*** Opening of Provided entries ***
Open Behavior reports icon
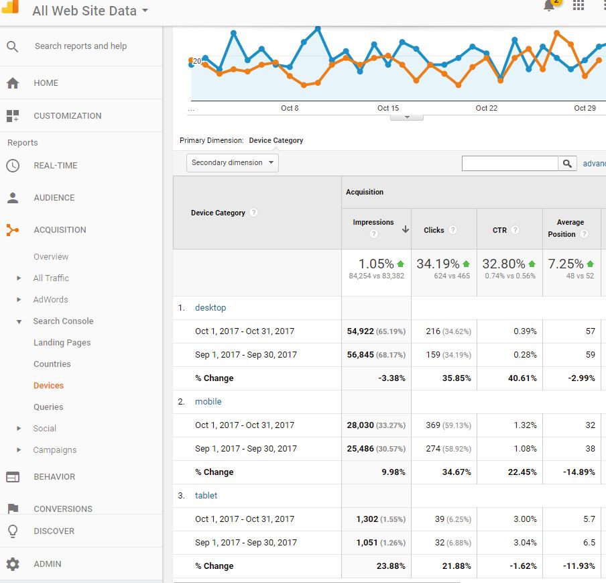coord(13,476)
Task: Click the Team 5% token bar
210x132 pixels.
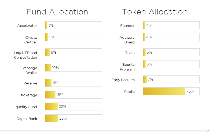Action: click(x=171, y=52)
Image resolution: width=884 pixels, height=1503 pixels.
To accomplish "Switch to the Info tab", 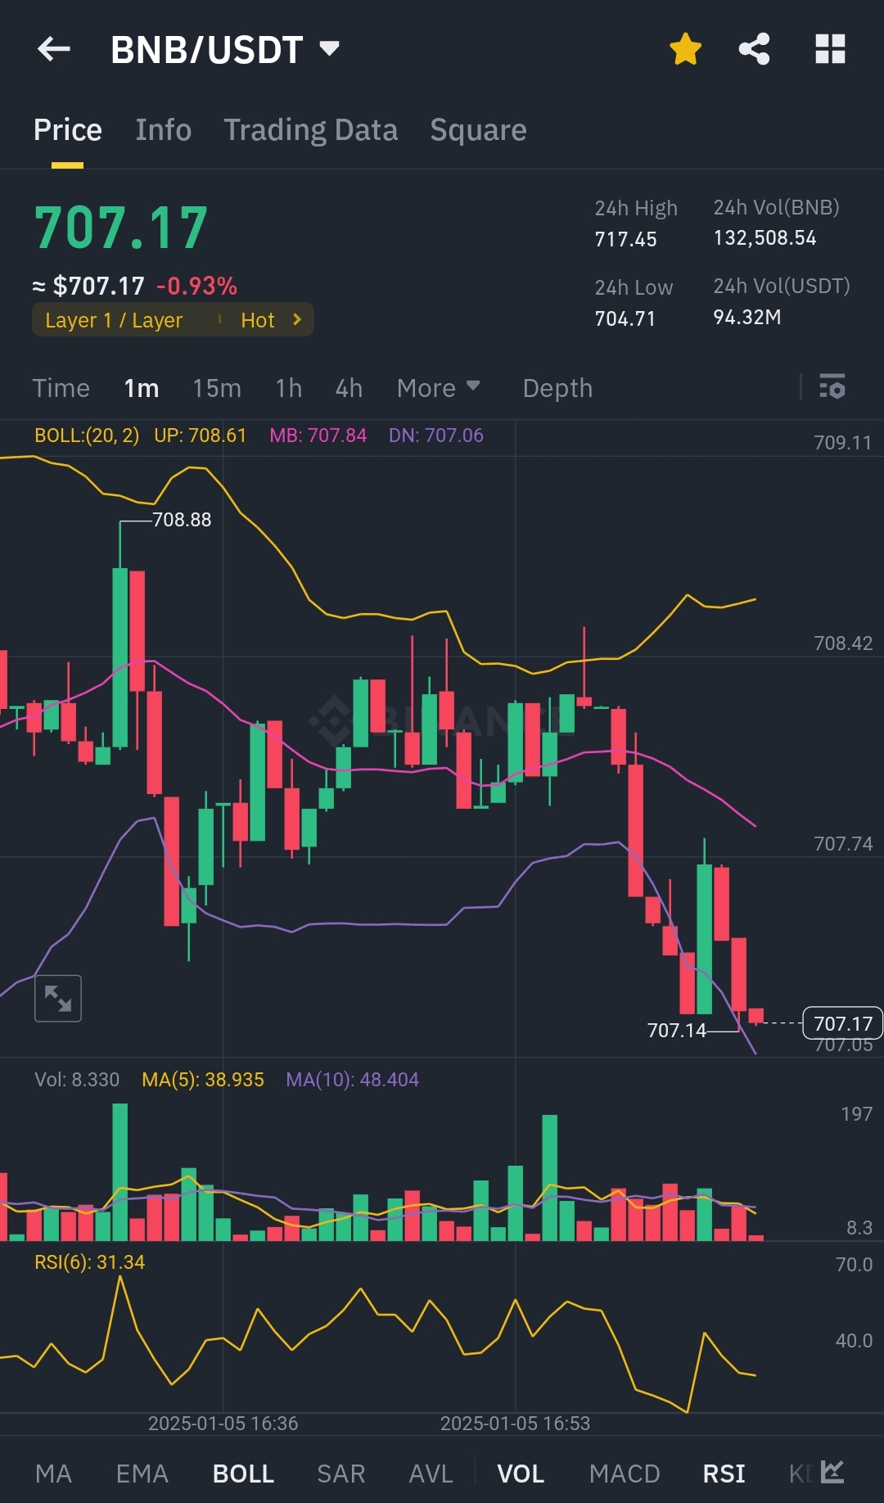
*** Close of Provided entries ***
*** Opening of Provided entries ***
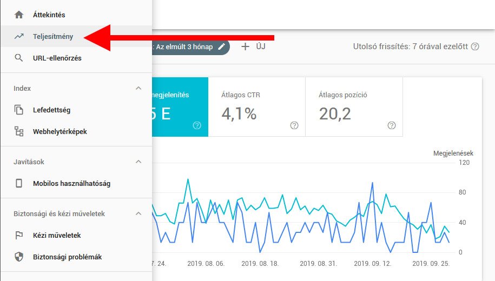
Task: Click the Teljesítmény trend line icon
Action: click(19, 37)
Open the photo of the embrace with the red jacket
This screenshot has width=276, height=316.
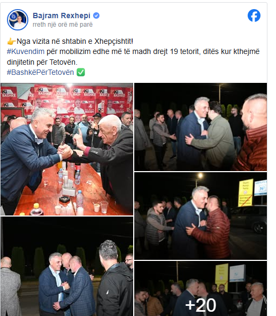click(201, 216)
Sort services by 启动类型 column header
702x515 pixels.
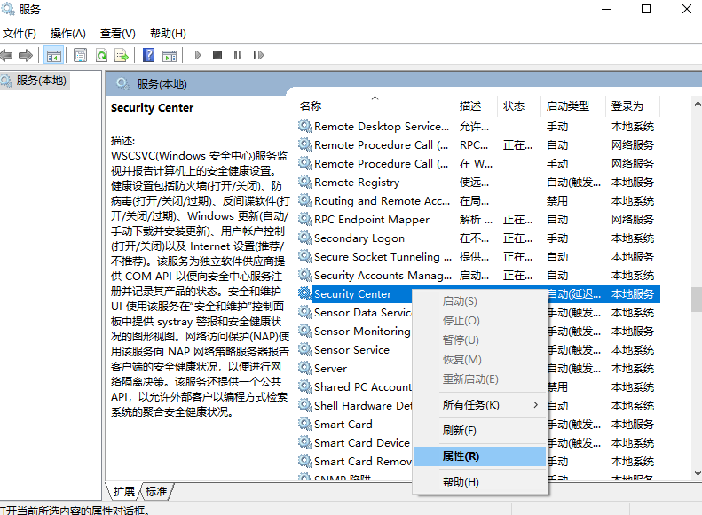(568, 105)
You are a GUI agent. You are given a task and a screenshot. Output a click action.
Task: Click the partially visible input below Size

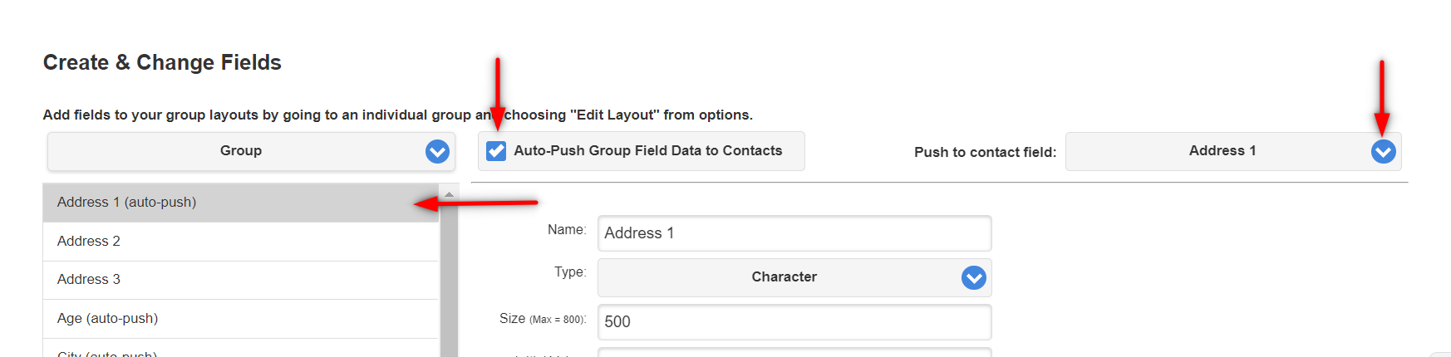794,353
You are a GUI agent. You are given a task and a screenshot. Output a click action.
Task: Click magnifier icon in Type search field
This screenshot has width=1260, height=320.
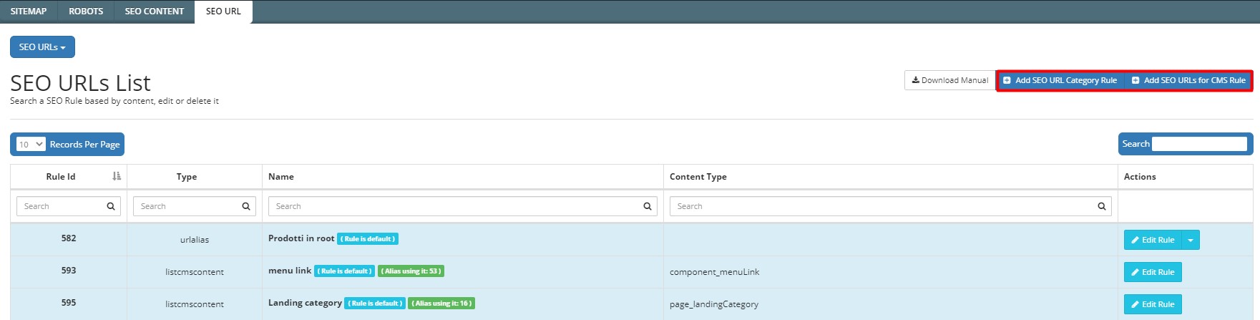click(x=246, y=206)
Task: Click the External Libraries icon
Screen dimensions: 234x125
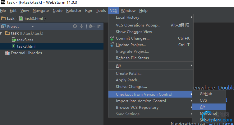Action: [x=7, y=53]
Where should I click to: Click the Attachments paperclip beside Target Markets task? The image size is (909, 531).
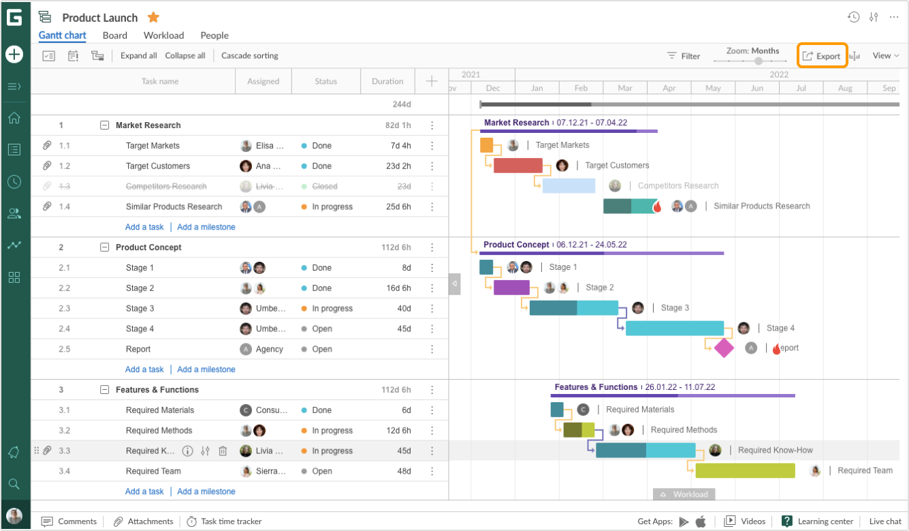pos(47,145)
*** Close of Provided entries ***
*** Opening of Provided entries ***
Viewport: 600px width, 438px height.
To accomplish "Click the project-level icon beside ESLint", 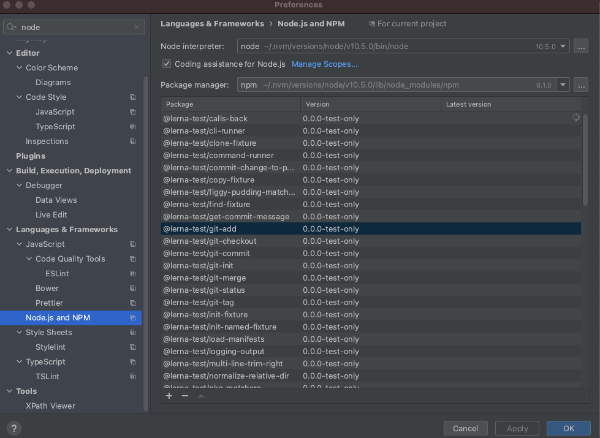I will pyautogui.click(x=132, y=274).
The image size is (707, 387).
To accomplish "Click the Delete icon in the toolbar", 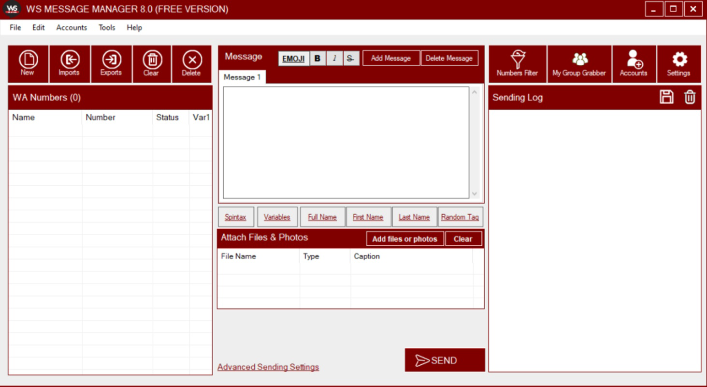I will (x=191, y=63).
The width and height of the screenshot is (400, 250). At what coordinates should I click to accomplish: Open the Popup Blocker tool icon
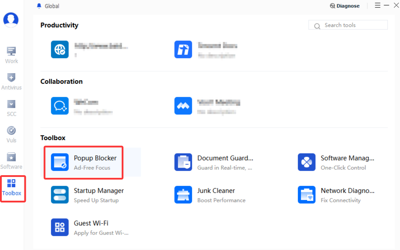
*** Close of Provided entries ***
• [What to produce]: Would you set down only the lines above from the line with "This screenshot has width=276, height=316." to the line with "Task: Click magnifier", both included, exactly as they stand and without the pictures?

• [Result of this task]:
This screenshot has width=276, height=316.
click(201, 216)
Sort services by 启动类型 column header
702x515 pixels.
(568, 105)
You are a GUI agent. You are given a task and a screenshot. Output a click action.
Task: Click the partially visible input below Size

794,353
You are a GUI agent. You are given a task and a screenshot. Output a click action.
Task: Click magnifier icon in Type search field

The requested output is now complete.